== STATED EXERCISE ==
Copy every line of the items below word for word, leaving out the pictures.

== Rows of pointing data ==

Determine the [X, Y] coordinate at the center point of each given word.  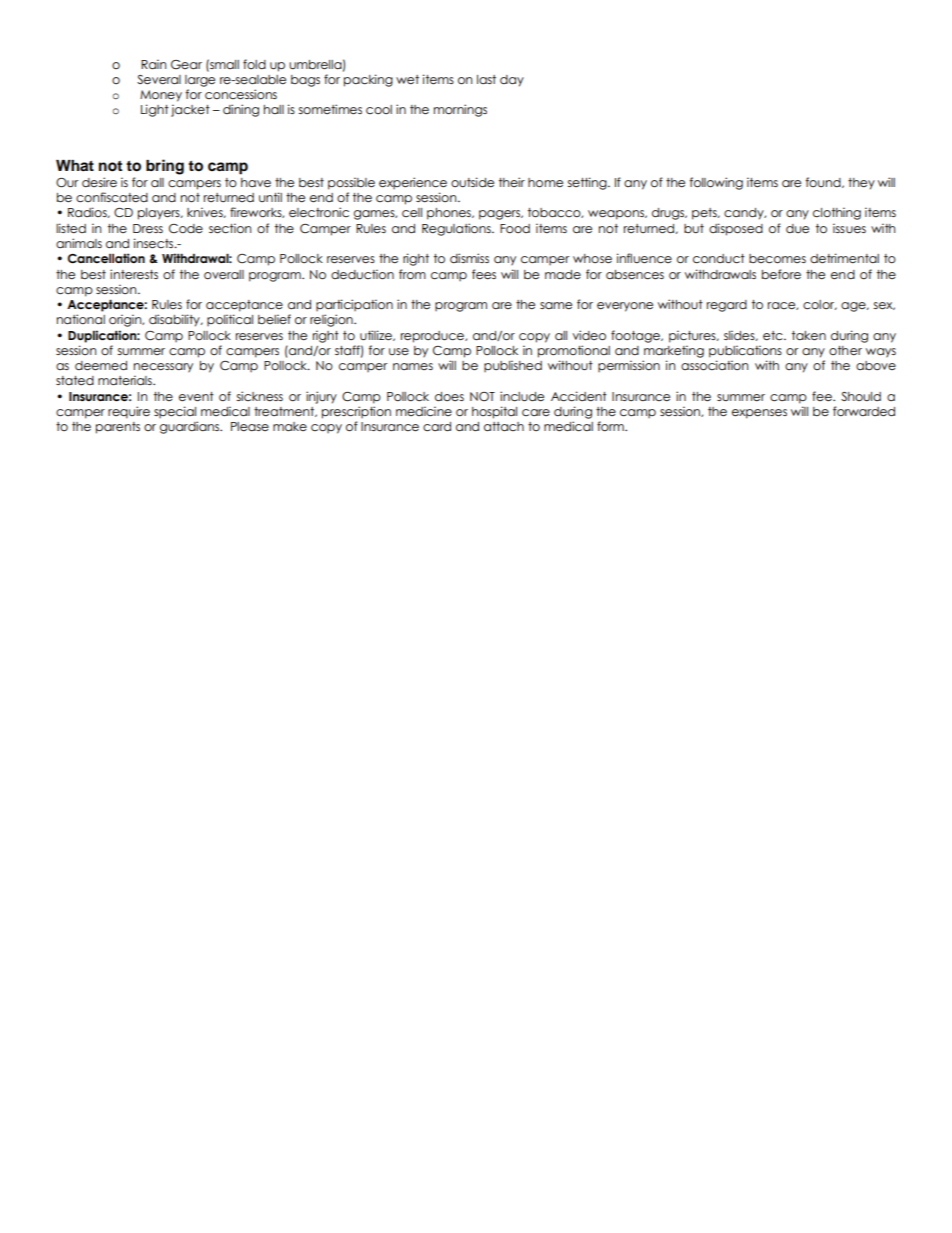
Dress [148, 229]
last [486, 79]
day [512, 81]
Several [159, 80]
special [175, 412]
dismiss [469, 258]
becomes [777, 259]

== EXERCISE ANSWER ==
Determine the [X, Y] coordinate at the center point of each given word.  
Dress [148, 229]
last [486, 79]
day [512, 81]
Several [159, 80]
special [175, 412]
dismiss [469, 258]
becomes [777, 259]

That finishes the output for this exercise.